When you bring the wholesaler's underwriter under the same roof as the broker, you get real advantages. Two brokerages report the idea has boosted production, helped build reputation and won over Realtors for those hard-to-do loans.

A NEW IN-HOUSE WHOLESALE LENDER CONCEPT HAS HELPED TWO WEST COAST BROKERS INCREASE THEIR BUSINESS VOLUME. Instead of the traditional business formula where brokers bring their business to the wholesaler, this wholesaler brings his underwriters to the broker.

New efficiencies and productivity have resulted that are--surprisingly, in this age of technology--not the result of technology. The innovative factor here is people in closer business proximity.

Alliance West Mortgage, a Scottsdale, Arizona, broker, has doubled its size in two years after accepting the offer of a wholesaler lender, ComUnity Lending, San Jose, California, to put an underwriter dedicated to servicing Alliance in the broker's office. This makes it possible for Alliance loan officers to get immediate answers to their questions; allows originators to help prioritize the underwriter's workload and gives the brokerage firm the look and feel of a mortgage banker.

Puget Sound Mortgage and Escrow, Bainbridge Island, Washington, a broker with offices in Poulsbo, Silverdale and Bainbridge Island, Washington, also has taken advantage of the in-house wholesale lender concept. It has helped the brokerage to originate loans--some of them out of the ordinary--that might have gone to other brokers. The ComUnity Lending underwriter is dedicated totally to the broker's needs. This makes it possible to undertake immediate, face-to-face consultations to overcome obstacles to originating loans.

Alliance West Mortgage is a large brokerage firm in Arizona, with seven offices located throughout the state.

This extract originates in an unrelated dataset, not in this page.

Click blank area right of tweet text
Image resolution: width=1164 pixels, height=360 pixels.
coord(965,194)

It specializes in assisting small- and medium-sized home builders in financing the acquisition and development phase of their projects and also helps to obtain FHA, VHA and Fannie Mae project approvals. Alliance West also supports its loan officers with a telemarketing operation that provides them with high-quality leads.

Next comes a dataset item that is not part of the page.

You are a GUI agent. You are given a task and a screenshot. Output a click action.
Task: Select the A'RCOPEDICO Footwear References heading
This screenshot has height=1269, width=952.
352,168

"Two years ago, we were looking for ways to grow the firm," says Greg Dwight, president of Alliance West Mortgage. "The main challenge that we faced, along with every other mortgage broker, was attracting and retaining good loan officers. I realized that the key to building up our staff was giving our brokers the opportunity to originate more loans. This was what initially attracted me to ComUnity Lending's Mortgage Master concept. I felt that this approach might give our loan officers an advantage over the competition by giving them the ability to close loans faster and to find out exact loan status at any time."

No commitment required

"We were not required to sign any contract or pay any upfront costs," Dwight says. "ComUnity simply asked me to agree on a handshake to continue the arrangement as long as it is mutually beneficial. We were asked to sign two covenants: that we will not solicit the Mortgage Master for employment and that we will respect the copyright nature of their proprietary software. The Mortgage Master is an employee of ComUnity Lending, yet is totally dedicated to our firm. ComUnity Lending provides the computer equipment needed to underwrite, lock, draw and fund loans on-site in the broker's office. We provide office space, use of a copy machine and enough loan volume to make the arrangement worthwhile. We are, of course, free to utilize other wholesale lenders where we feel that it makes sense."

There are currently 23 brokers participating in the program. "ComUnity is a company that creates win-win strategies," says Jayson Stebbins, vice president of expansion at ComUnity. "What makes it happen is two companies that are committed to a relationship and aligned with each other. The contract doesn't contribute to that. If we are not bringing value to our customer, we don't want to force them to continue the relationship."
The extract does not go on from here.